Fountains stay dry in New York


NEW YORK - Pity the Angel of the Waters, waterless for the first time in years.

The Angel, the winged crown of the Bethesda Fountain in Central Park, is not being turned on this year, to save water. The same with more than 50 other fountains in parks around the city, and with fountains in plazas like the ones at Lincoln Center and Rockefeller Center or the waterfalls in small parks in Midtown.

And fountains are not the only outdoor landmarks going dry this year. Anything that uses water for "ornamental purposes" was covered by the drought emergency that Mayor Michael Bloomberg declared last month. So the pool beneath the stainless steel Unisphere in Flushing Meadows Corona Park in Queens is empty, too.

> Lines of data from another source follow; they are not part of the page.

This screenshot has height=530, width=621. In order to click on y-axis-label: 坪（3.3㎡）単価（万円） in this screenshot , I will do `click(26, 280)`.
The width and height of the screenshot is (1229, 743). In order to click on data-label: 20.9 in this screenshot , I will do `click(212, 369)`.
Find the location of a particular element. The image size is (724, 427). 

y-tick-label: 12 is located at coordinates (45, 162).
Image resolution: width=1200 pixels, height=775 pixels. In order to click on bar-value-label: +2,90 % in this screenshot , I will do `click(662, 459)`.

"It's not a happy thing to do," the parks commissioner, Adrian Benepe, said. "It's almost like wartime rationing. It has to be done."

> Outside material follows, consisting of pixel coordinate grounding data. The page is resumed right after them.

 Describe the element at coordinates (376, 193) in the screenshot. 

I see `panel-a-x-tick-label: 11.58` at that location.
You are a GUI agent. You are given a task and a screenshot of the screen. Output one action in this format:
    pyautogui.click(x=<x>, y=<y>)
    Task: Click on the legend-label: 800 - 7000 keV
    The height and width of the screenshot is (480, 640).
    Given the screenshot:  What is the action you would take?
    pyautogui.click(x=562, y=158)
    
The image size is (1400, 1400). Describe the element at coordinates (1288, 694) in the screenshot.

The regulation has left newer fountains looking like something out of a plumbing-supply store, all pipes and valves, dry and rusty, suddenly in full view. The older ones, built with their inner workings hidden, stand like unexpectedly silent statues. If not, said Geoffrey Ryan, a spokesman for the city's Department of Environmental Protection, there would be "a perception issue."

"The reasoning behind the regulation is it drives home the notion of a drought to people when they see a fountain that isn't running," Ryan said.

Benepe may be able to walk across the dry basin of the Bethesda Fountain, as he did one morning recently, but he is swimming in numbers. Filling the fountains his agency runs would take 1.3 million gallons initially. Benepe likes to compare the initial fill-up to loading a giant water gun - a 66,000- gallon squirter in the case of the Bethesda Fountain. Topping the fountains off once they went into operation would use another 41,000 gallons a day.

Those figures reflect a basic fact of fountains: Most of the 55 on city-owned parkland recirculate water, so little is wasted.